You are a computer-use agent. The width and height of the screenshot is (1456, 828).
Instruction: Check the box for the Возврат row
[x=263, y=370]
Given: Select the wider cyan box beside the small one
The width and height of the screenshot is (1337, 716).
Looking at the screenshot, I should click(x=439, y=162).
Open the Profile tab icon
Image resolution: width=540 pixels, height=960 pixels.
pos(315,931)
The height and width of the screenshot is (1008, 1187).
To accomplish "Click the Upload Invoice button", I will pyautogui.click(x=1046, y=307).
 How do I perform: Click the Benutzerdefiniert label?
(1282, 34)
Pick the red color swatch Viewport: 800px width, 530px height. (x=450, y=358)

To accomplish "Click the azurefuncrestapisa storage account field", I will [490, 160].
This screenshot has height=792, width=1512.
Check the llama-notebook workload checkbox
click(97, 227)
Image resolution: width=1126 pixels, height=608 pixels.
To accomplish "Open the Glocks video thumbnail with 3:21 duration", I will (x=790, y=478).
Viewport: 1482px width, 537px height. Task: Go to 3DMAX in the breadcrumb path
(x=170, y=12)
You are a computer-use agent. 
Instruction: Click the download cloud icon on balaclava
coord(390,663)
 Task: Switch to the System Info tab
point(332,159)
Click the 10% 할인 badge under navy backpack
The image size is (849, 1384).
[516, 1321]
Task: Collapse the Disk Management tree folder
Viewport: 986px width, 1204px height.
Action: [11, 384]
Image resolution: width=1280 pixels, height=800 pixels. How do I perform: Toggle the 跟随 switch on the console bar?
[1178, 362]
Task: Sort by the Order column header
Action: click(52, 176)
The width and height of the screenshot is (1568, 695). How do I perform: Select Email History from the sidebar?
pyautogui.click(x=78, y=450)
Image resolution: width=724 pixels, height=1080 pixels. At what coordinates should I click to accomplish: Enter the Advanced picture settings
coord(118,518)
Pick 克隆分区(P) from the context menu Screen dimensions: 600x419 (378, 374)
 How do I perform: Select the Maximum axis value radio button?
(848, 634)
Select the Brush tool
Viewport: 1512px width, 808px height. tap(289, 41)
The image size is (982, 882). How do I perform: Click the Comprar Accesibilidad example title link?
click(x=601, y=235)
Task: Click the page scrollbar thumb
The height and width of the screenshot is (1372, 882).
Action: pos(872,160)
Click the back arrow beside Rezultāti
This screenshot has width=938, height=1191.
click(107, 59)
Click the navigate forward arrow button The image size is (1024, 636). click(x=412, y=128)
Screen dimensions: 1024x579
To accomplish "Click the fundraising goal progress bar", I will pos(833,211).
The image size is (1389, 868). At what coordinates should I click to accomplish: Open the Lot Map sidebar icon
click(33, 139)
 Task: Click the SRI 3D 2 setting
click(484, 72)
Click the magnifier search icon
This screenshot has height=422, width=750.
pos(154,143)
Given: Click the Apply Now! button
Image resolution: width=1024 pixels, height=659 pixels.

About this task =
Retype every line of the listing above exactly as given.

Your solution =
You are a computer-use agent. The width and height of the screenshot is (1456, 828).
Instruction: Check the box for the Возврат row
[x=263, y=370]
Given: Select the wider cyan box beside the small one
The width and height of the screenshot is (1337, 716).
Looking at the screenshot, I should click(x=439, y=162).
Open the Profile tab icon
Image resolution: width=540 pixels, height=960 pixels.
pos(315,931)
The height and width of the screenshot is (1008, 1187).
To accomplish "Click the Upload Invoice button", I will pyautogui.click(x=1046, y=307).
 How do I perform: Click the Benutzerdefiniert label?
(1282, 34)
Pick the red color swatch Viewport: 800px width, 530px height. (x=450, y=358)

To accomplish "Click the azurefuncrestapisa storage account field", I will [490, 160].
This screenshot has height=792, width=1512.
Check the llama-notebook workload checkbox
click(97, 227)
Image resolution: width=1126 pixels, height=608 pixels.
To accomplish "Open the Glocks video thumbnail with 3:21 duration", I will (x=790, y=478).
Viewport: 1482px width, 537px height. Task: Go to 3DMAX in the breadcrumb path
(x=170, y=12)
You are a computer-use agent. 
Instruction: Click the download cloud icon on balaclava
coord(390,663)
 Task: Switch to the System Info tab
point(332,159)
Click the 10% 할인 badge under navy backpack
The image size is (849, 1384).
[516, 1321]
Task: Collapse the Disk Management tree folder
Viewport: 986px width, 1204px height.
Action: [11, 384]
Image resolution: width=1280 pixels, height=800 pixels. How do I perform: Toggle the 跟随 switch on the console bar?
[1178, 362]
Task: Sort by the Order column header
Action: click(52, 176)
The width and height of the screenshot is (1568, 695). How do I perform: Select Email History from the sidebar?
pyautogui.click(x=78, y=450)
Image resolution: width=724 pixels, height=1080 pixels. At what coordinates should I click to accomplish: Enter the Advanced picture settings
coord(118,518)
Pick 克隆分区(P) from the context menu Screen dimensions: 600x419 (378, 374)
 How do I perform: Select the Maximum axis value radio button?
(848, 634)
Select the Brush tool
Viewport: 1512px width, 808px height. tap(289, 41)
The image size is (982, 882). How do I perform: Click the Comprar Accesibilidad example title link?
click(x=601, y=235)
Task: Click the page scrollbar thumb
The height and width of the screenshot is (1372, 882).
Action: pos(872,160)
Click the back arrow beside Rezultāti
This screenshot has width=938, height=1191.
click(107, 59)
Click the navigate forward arrow button The image size is (1024, 636). click(x=412, y=128)
Screen dimensions: 1024x579
To accomplish "Click the fundraising goal progress bar", I will pos(833,211).
The image size is (1389, 868). At what coordinates should I click to accomplish: Open the Lot Map sidebar icon
click(33, 139)
 Task: Click the SRI 3D 2 setting
click(484, 72)
Click the magnifier search icon
This screenshot has height=422, width=750.
pos(154,143)
Given: Click the Apply Now! button
Image resolution: width=1024 pixels, height=659 pixels.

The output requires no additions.